Doris, for once, was okay, despite having had a nightmare about Harmony. She smiled, and as if an invisible connection went taut, Sonja’s mouth straightened into a smile, too.

“I had the nuttiest dream,” Sonja whispered, addressing Doris in the mirror.

“Join the club, Sweetie.”

“You know that Negro nurse?”

Doris waited.

“Melody,” Sonja said. “You know …”

“Harmony!” Doris said too vivaciously, too loud. “Harmony!”

“What?”

Doris started pulling a thread from the sleeve of her cardigan. “Her name,” she said, trying to keep a grip on her voice, “is Harmony.”

“Oh, that’s right, Harmony.

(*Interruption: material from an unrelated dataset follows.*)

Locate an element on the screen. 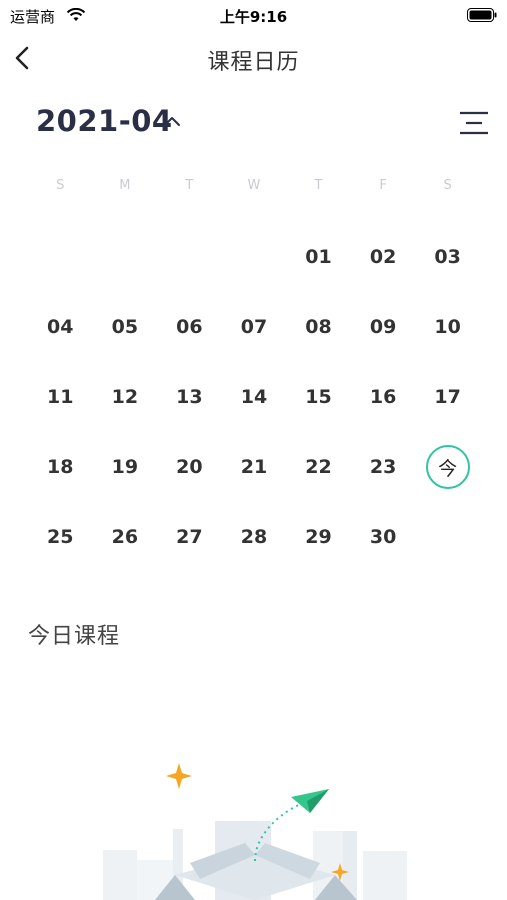 Image resolution: width=507 pixels, height=900 pixels. calendar-day: 18 is located at coordinates (60, 467).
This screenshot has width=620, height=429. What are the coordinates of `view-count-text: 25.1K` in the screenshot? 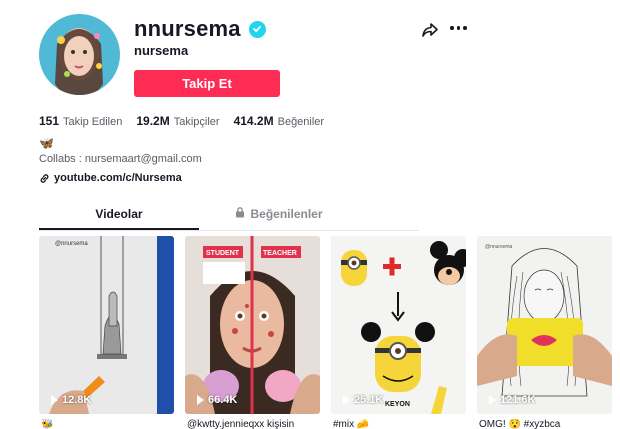 It's located at (369, 400).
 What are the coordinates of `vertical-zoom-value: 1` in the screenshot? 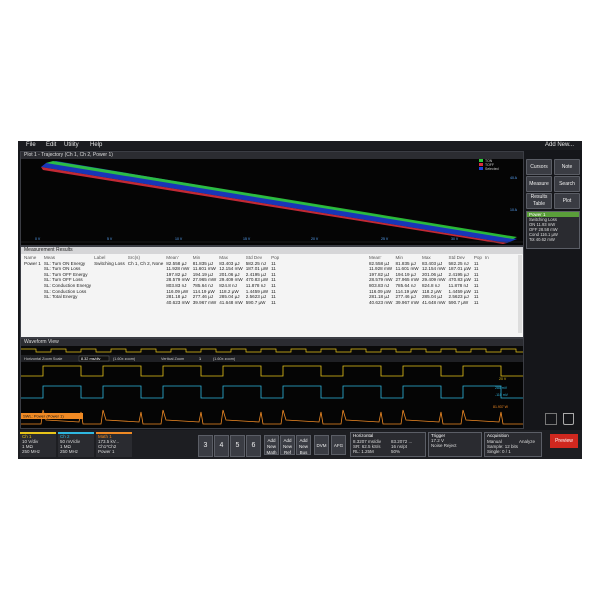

Well, anyways, I dreamt she was in that play you were in when you were an actress. Julius… no, Romeo and Juliet. She was an old lady and she said, ‘I’m falling apart,’ and then she really did. Her arm fell off, and then her foot and her other arm. Then her head.”

In the mirror Doris witnessed herself blanching.

“And then … And then she changed into a big fish, one of those … oh, what is it…?”

“A dolphin!” Doris burst out.

“What?”

“She changed into a dolphin!” Doris could hear herself—the crazy, tickled-pink gush of her voice.

“How did you know that?” Sonja asked, turning to look at Doris in the flesh.

Doris held her breath.

“Mommy, how’d you know she changed into a dolphin?”

Doris was unravelling her entire sleeve. “A guess,” she got out in an exhalation.

“Well, jeepers, good guess.” She resumed looking at Doris in the mirror. “Anyways, she was a dolphin but with legs, black legs, and then… then I woke up.”

At which point Joan woke up and turned her head to stare at Doris while making tsk-tsk noises, just like scolding, and Doris thought, “It’s her,” by which she meant that Joan being between them was how the dream had passed from her to Sonja, or from Sonja to her. Joan had conducted it! And then the even more harrowing possibility struck her that Joan had made the dream up! A dream about Harmony! “She knows,” Doris thought, completely spooked, while Sonja, oblivious, touched Joan’s bruise and sang, “Bunny, little bunny,” but Joan was fixed on Doris, her eyes like ponds.